▶ _TASK STATEMENT_
Here are the records. Write out exactly the lines between the one holding "Screen dimensions: 995x393" and the one holding "Click 驱动程序更新 driver", inclusive.

▶ _DATA RECORDS_
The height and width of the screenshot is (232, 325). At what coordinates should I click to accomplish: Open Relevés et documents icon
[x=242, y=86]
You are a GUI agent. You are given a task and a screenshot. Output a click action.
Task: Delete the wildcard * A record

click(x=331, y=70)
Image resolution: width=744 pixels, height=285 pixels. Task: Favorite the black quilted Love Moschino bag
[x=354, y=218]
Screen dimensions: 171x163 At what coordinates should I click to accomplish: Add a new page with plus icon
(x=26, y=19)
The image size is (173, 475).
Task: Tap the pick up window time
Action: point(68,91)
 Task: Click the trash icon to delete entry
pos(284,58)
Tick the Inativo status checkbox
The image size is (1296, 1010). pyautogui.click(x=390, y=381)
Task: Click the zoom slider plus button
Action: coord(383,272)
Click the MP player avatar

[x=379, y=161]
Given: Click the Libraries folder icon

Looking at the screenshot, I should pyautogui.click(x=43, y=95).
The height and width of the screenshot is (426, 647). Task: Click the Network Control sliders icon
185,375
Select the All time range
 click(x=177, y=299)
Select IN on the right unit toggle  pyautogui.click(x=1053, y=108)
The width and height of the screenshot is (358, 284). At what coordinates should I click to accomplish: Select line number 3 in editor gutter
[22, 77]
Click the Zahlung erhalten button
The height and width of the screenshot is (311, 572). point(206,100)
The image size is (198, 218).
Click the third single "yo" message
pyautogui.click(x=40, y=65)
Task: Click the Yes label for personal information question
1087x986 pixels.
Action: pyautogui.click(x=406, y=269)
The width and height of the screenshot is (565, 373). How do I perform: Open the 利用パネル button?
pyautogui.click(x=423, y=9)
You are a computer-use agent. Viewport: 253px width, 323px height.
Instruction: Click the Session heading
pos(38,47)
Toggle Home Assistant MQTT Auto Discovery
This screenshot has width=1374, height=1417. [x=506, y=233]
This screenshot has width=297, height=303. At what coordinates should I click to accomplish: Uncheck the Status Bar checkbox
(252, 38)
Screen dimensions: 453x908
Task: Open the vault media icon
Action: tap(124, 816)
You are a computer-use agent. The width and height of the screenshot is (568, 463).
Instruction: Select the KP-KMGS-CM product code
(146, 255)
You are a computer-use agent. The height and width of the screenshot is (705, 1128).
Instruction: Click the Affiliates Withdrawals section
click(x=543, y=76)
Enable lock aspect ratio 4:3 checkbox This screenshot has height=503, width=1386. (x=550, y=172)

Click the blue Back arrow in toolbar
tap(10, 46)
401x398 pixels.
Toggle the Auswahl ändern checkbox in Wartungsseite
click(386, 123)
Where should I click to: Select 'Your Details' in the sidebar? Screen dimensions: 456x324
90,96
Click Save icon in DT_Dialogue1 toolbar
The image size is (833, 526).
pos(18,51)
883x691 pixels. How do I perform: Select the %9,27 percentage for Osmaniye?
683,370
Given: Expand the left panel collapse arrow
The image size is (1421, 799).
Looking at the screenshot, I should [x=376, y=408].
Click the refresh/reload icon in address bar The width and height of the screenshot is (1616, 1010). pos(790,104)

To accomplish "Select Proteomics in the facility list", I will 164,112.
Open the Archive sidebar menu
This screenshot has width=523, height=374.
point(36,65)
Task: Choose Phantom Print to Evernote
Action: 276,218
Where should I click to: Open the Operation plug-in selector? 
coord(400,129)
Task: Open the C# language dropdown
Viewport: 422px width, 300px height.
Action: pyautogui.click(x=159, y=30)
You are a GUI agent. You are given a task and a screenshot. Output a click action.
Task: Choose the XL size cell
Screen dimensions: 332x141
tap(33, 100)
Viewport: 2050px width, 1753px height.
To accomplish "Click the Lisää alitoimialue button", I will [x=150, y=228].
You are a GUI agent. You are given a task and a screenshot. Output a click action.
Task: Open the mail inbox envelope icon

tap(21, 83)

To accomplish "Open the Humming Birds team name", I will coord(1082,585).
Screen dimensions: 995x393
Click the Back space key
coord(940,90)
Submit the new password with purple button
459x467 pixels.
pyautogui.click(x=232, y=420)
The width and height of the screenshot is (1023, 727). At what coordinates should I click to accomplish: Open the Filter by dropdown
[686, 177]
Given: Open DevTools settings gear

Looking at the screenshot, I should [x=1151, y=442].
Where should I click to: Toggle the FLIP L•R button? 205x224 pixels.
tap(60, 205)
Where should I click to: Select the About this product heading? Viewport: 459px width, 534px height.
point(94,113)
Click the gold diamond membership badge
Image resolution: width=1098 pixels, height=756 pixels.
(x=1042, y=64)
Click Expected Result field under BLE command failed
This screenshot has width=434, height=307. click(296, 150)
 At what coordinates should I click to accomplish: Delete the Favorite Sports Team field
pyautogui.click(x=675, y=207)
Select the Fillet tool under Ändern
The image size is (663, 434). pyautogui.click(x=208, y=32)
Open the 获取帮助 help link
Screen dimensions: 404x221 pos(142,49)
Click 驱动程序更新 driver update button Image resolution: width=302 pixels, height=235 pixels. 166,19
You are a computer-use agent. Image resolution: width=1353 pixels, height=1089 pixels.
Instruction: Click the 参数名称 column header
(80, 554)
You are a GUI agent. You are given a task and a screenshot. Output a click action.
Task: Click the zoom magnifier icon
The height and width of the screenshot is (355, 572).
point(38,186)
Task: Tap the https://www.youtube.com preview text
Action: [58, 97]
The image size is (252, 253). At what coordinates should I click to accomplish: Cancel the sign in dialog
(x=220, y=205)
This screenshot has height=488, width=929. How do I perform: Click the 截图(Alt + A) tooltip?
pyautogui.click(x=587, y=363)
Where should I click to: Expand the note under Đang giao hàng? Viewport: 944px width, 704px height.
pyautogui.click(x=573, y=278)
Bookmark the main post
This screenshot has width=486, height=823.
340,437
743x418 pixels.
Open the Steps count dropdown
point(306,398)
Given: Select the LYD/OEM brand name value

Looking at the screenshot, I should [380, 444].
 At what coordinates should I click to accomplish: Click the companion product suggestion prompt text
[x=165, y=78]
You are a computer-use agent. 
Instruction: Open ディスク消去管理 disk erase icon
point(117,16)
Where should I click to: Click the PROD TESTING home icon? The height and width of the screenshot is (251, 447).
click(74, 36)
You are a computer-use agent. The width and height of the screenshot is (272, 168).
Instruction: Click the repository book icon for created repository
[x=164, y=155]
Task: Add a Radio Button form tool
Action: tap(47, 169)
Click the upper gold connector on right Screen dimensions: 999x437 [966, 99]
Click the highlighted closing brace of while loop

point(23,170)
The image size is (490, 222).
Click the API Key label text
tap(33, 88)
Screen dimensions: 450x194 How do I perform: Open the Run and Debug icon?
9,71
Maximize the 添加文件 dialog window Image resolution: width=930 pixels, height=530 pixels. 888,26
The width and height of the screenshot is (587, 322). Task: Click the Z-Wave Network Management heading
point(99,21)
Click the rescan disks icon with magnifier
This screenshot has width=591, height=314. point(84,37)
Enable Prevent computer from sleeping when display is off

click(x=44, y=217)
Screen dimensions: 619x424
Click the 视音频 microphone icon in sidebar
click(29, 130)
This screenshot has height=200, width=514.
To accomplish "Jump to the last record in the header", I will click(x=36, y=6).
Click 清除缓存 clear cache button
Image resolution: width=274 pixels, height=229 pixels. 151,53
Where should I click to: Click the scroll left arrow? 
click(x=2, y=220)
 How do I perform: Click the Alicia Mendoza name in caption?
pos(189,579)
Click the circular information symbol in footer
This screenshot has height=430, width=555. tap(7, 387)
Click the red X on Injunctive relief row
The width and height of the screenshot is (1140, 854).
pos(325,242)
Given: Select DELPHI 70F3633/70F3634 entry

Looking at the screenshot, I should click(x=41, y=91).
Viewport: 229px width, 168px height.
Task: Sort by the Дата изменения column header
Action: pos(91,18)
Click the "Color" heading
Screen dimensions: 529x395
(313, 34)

▶ _EXERCISE ANSWER_
Screen dimensions: 995x393
Click the Back space key
coord(940,90)
Submit the new password with purple button
459x467 pixels.
pyautogui.click(x=232, y=420)
The width and height of the screenshot is (1023, 727). At what coordinates should I click to accomplish: Open the Filter by dropdown
[686, 177]
Given: Open DevTools settings gear

Looking at the screenshot, I should [x=1151, y=442].
Where should I click to: Toggle the FLIP L•R button? 205x224 pixels.
tap(60, 205)
Where should I click to: Select the About this product heading? Viewport: 459px width, 534px height.
point(94,113)
Click the gold diamond membership badge
Image resolution: width=1098 pixels, height=756 pixels.
(x=1042, y=64)
Click Expected Result field under BLE command failed
This screenshot has width=434, height=307. click(296, 150)
 At what coordinates should I click to accomplish: Delete the Favorite Sports Team field
pyautogui.click(x=675, y=207)
Select the Fillet tool under Ändern
The image size is (663, 434). pyautogui.click(x=208, y=32)
Open the 获取帮助 help link
Screen dimensions: 404x221 pos(142,49)
Click 驱动程序更新 driver update button Image resolution: width=302 pixels, height=235 pixels. 166,19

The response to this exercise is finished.